**Data records:**
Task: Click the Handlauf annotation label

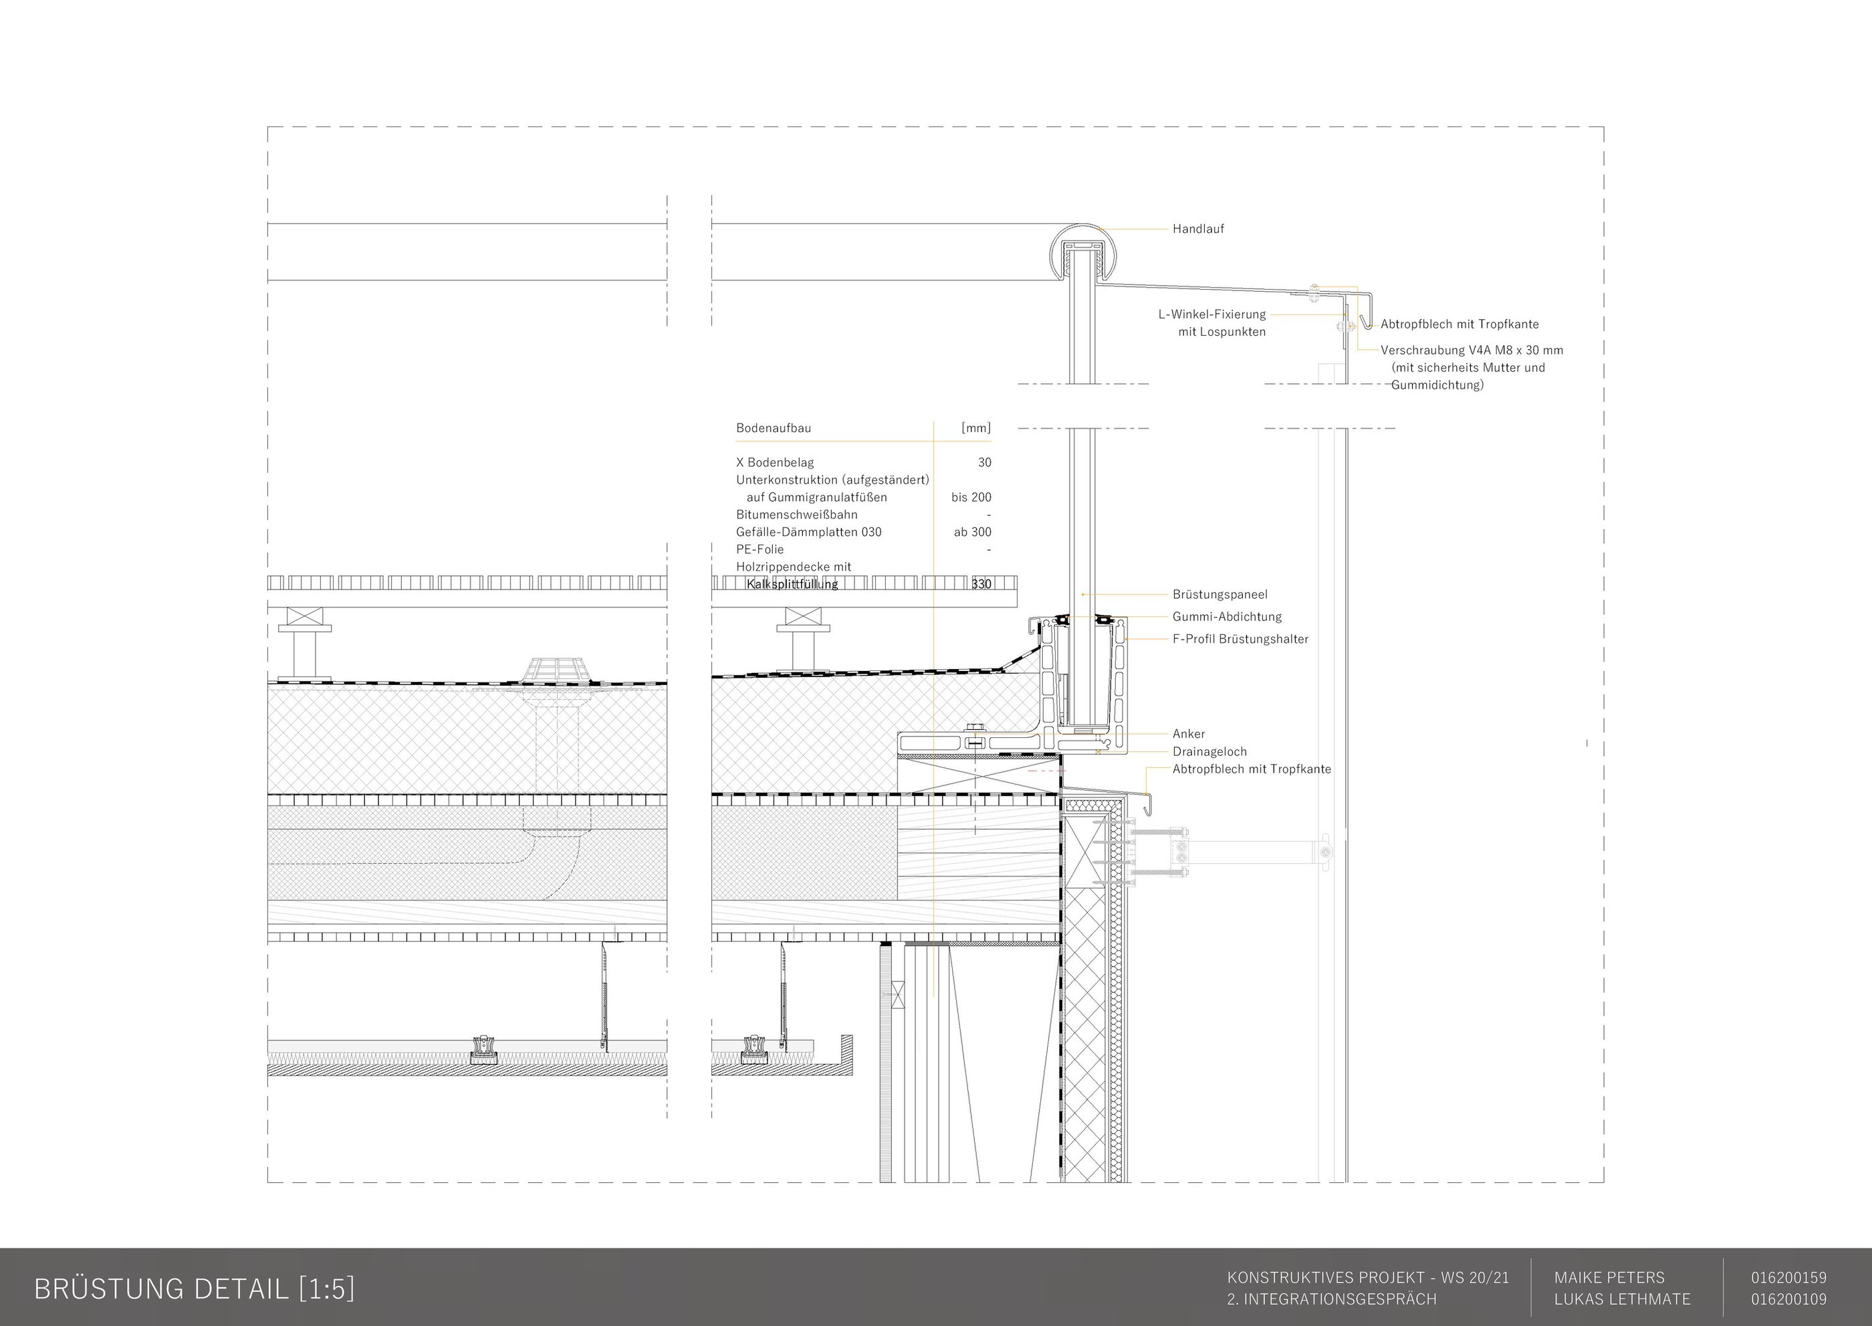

* * *

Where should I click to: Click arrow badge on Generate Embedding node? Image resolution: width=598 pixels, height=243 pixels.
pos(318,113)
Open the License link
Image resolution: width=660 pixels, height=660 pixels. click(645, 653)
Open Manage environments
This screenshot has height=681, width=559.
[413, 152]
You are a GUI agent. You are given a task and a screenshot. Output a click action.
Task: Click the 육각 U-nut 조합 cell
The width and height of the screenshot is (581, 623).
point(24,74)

---

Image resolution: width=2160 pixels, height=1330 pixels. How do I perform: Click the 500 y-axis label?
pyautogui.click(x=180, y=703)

**Exercise task:** Starting at the line containing "Image resolution: width=2160" and ending at the line containing "pyautogui.click(x=180, y=703)", write those lines out again with each coordinate in the answers multiplied by 2 and rounded to a whole number, halves up. Copy the requests in these entries unchanged, and give only these lines.

**Output:**
Image resolution: width=2160 pixels, height=1330 pixels. How do I perform: Click the 500 y-axis label?
pyautogui.click(x=360, y=1406)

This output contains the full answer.